DATA FOR THIS TASK
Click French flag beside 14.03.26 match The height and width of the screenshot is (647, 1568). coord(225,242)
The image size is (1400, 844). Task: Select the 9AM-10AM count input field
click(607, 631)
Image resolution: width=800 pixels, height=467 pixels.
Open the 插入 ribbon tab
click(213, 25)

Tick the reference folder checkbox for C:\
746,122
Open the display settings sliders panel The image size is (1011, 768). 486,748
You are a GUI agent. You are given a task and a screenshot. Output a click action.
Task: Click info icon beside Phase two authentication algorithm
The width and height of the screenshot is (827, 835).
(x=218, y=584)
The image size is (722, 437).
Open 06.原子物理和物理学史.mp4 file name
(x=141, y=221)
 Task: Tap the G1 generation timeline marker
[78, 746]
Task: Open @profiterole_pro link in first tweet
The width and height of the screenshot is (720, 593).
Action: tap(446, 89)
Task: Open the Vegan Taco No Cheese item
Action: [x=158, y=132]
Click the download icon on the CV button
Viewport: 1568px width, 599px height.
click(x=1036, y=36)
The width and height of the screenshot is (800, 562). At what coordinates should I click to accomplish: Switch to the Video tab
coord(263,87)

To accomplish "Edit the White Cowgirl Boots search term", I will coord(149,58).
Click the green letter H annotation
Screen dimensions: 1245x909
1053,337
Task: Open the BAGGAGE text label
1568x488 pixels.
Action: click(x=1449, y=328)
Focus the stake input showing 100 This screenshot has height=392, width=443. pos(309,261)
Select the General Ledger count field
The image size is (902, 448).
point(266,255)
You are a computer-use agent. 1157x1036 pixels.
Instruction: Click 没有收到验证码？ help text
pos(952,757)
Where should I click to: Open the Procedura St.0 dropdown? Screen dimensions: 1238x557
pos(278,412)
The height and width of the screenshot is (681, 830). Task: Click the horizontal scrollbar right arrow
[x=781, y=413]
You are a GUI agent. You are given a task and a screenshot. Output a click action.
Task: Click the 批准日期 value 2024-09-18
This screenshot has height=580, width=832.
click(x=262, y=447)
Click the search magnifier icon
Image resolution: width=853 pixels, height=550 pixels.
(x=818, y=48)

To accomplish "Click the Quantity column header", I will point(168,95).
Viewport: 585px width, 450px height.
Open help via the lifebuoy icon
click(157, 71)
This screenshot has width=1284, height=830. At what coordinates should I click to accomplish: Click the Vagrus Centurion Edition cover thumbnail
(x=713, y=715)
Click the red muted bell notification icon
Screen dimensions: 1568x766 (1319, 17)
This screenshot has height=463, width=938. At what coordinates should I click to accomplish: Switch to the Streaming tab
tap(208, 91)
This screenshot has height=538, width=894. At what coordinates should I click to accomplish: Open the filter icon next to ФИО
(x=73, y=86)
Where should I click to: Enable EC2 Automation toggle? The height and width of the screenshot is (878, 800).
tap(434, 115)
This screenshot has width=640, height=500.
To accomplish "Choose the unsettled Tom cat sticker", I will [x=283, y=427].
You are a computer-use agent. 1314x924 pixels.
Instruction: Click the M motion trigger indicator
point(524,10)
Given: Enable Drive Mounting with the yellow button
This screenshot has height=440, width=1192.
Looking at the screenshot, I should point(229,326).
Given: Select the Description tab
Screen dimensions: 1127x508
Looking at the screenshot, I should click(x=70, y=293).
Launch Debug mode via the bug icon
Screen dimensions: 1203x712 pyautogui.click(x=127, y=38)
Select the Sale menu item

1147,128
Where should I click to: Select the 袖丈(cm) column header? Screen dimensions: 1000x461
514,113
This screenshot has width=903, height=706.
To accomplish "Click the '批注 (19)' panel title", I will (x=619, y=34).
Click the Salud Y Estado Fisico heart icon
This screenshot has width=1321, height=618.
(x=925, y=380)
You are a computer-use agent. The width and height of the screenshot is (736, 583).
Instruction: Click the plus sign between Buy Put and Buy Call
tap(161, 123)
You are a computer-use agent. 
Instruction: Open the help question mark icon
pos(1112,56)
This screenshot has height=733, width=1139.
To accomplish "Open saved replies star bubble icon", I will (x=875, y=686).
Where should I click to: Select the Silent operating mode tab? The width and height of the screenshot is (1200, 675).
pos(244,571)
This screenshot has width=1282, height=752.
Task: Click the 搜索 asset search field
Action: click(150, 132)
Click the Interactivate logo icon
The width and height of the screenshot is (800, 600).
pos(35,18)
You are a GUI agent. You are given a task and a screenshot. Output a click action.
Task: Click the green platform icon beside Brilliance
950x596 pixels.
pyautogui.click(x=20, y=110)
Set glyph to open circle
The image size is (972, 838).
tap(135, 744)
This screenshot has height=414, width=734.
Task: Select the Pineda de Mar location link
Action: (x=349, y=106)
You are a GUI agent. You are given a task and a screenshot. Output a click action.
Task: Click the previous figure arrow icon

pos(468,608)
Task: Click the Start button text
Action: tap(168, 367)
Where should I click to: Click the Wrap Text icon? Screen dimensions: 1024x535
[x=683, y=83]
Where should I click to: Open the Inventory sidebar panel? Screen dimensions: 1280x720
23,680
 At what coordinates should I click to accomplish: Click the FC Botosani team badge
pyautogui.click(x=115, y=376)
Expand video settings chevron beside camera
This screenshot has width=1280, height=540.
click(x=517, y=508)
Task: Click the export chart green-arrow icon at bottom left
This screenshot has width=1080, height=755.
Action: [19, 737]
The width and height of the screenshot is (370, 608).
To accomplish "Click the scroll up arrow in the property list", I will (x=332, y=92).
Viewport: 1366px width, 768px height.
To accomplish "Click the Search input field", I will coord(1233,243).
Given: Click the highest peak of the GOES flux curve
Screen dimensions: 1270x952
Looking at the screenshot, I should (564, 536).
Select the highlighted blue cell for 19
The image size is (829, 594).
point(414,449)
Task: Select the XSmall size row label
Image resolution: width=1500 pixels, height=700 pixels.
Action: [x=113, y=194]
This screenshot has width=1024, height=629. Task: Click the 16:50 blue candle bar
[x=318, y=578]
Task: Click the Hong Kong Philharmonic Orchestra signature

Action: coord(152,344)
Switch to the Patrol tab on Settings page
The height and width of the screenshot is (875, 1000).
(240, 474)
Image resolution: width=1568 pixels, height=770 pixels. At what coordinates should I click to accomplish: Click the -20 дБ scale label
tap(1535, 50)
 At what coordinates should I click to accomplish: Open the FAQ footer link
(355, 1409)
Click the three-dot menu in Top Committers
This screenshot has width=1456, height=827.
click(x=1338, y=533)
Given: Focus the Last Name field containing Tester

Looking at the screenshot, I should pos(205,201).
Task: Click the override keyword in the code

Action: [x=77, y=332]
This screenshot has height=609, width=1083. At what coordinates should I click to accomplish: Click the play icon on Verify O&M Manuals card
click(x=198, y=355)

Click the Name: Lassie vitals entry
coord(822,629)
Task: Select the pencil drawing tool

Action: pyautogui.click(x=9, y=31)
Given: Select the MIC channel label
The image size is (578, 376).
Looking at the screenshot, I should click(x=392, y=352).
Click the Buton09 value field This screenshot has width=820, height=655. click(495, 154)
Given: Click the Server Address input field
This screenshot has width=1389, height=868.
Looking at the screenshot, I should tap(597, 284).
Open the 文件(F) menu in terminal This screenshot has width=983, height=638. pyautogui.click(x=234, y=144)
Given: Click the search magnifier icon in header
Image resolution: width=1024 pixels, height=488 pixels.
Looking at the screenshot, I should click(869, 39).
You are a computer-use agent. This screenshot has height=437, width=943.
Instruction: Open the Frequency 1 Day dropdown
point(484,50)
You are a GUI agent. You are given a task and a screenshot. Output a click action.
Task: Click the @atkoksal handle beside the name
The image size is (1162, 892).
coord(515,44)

TASK STATEMENT
A single figure is required: the number of lines in the entries that hold the string "magnifier".

RESPONSE TO THIS EXERCISE
2